---------- SELECTED TEXT

China to make protein from carbon monoxide to feed farm animals

Two men in white disposable protective suits taking samples of pigs
Local workers collect blood samples at a pig farm in Zhangye, Gansu province, China, October 2019. Source: Reuters

Chinese researchers have found a way to create food for farm animals from carbon monoxide, according to a report on Sunday on a website run by the Ministry of Agriculture and Rural Affairs.

The world’s biggest buyer of soybeans is China, which imports around 100 million metric tonnes a year for use in its huge animal agriculture industry. Soybean farmland is created by burning down parts of the Amazon rainforest.

China wants to replace those soybeans with synthetically made protein.

The Feed Research Institute of the Chinese Academy of Agricultural Sciences (CAAS) worked with Beijing Shoulang Biological Technology to develop a single cell protein from gas fermentation that can be fed to animals.

The protein produced from carbon monoxide has been approved to feed to animals by the agriculture ministry, the report said.

Around ten other start-ups around the world are also using synthetic biology to create protein-rich animal feed. Britain’s Deep Branch aims to turn carbon dioxide emitted by a power station into protein for fish, chickens, geese, turkey and ducks.

United States-based Calysta has partnered with major agricultural trader Cargill on a 200,000-tonne single cell protein plant in Tennessee.

--------------------

WHAT YOU WILL DO:
[A] Answer these questions about the article on protein from carbon monoxide, one per line:
(i) About how many metric tonnes of soybeans does China import each year?
(ii) Which company did the Feed Research Institute of CAAS work with to develop the single cell protein?
(iii) In which state is the single cell protein plant that Calysta is building with Cargill?
[B] Rewrite the part of the article on protein from carbon monoxide starting with "China wants to" and going on through "turkey and ducks.", putting "companies" in place of "start-ups".

---------- SOURCE MATERIAL

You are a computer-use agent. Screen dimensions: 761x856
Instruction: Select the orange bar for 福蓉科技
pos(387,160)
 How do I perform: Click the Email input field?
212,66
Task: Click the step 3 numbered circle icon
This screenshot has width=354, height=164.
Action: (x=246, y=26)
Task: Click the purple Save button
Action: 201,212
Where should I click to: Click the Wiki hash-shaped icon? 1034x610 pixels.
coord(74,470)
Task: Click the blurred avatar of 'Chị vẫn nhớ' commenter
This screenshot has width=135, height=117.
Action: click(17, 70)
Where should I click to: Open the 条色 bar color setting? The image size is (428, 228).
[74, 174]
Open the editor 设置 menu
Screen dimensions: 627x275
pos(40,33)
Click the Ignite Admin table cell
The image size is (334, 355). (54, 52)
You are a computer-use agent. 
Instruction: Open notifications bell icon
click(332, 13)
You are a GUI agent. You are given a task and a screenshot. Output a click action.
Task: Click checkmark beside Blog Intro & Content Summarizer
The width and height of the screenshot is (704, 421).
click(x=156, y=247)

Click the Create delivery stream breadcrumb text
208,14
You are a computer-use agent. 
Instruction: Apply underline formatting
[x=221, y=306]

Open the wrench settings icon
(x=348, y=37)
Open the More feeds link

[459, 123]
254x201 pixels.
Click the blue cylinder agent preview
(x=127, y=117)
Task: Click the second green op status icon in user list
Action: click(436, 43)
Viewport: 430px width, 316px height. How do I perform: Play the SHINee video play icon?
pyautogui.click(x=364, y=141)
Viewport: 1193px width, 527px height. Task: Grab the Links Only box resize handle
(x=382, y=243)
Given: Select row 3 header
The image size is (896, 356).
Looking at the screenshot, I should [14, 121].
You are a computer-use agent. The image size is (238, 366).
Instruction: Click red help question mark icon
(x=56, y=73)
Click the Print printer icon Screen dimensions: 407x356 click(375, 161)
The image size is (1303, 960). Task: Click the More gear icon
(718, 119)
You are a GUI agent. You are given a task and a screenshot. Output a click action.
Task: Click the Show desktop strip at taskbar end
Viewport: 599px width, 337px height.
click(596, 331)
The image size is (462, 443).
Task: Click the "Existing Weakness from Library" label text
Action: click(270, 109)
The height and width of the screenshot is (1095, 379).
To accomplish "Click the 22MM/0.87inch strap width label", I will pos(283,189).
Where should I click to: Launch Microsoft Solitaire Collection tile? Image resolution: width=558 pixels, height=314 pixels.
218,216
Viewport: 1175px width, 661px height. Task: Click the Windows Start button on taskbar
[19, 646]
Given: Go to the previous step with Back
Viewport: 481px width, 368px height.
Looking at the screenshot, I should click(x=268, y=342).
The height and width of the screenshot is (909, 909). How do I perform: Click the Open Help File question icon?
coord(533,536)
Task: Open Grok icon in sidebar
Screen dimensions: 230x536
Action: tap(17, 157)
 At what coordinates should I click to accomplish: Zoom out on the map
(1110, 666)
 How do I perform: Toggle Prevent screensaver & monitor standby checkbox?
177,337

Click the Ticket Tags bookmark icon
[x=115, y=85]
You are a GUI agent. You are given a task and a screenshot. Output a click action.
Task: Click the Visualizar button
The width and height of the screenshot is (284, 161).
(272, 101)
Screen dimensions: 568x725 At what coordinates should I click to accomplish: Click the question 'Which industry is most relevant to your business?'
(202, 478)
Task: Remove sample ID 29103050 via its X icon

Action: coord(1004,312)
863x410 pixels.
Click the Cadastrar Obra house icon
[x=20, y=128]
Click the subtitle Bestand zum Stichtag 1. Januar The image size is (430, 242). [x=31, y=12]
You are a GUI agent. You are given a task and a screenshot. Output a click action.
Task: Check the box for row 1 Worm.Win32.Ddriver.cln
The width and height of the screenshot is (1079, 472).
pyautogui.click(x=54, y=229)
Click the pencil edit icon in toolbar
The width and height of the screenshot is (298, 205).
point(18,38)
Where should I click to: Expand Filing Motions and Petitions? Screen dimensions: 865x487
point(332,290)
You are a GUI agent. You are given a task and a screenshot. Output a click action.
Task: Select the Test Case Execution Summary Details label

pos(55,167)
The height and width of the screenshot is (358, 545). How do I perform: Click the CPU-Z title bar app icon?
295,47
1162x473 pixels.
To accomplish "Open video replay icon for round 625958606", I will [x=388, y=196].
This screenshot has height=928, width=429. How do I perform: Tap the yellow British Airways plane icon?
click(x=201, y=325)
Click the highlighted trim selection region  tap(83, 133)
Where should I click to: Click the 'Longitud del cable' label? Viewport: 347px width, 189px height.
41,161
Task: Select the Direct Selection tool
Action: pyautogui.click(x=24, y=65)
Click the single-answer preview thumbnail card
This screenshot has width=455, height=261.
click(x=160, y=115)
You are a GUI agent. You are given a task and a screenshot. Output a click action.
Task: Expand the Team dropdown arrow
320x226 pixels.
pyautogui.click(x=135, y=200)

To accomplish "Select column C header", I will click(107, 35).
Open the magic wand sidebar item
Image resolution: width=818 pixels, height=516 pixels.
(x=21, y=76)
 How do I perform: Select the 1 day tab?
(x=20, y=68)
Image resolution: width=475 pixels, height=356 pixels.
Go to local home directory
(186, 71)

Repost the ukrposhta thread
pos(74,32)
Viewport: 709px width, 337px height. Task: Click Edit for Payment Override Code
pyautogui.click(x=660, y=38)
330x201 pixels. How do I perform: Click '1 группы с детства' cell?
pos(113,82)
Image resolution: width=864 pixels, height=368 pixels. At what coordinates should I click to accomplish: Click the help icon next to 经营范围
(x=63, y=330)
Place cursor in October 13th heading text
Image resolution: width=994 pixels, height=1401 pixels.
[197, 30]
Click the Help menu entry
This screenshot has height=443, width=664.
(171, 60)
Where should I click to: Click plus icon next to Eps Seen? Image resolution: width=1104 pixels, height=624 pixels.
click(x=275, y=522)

--------------------

TASK ANSWERS:
[A]
(i) Around 100 million metric tonnes
(ii) Beijing Shoulang Biological Technology
(iii) Tennessee

[B]
China wants to replace those soybeans with synthetically made protein.

The Feed Research Institute of the Chinese Academy of Agricultural Sciences (CAAS) worked with Beijing Shoulang Biological Technology to develop a single cell protein from gas fermentation that can be fed to animals.

The protein produced from carbon monoxide has been approved to feed to animals by the agriculture ministry, the report said.

Around ten other companies around the world are also using synthetic biology to create protein-rich animal feed. Britain’s Deep Branch aims to turn carbon dioxide emitted by a power station into protein for fish, chickens, geese, turkey and ducks.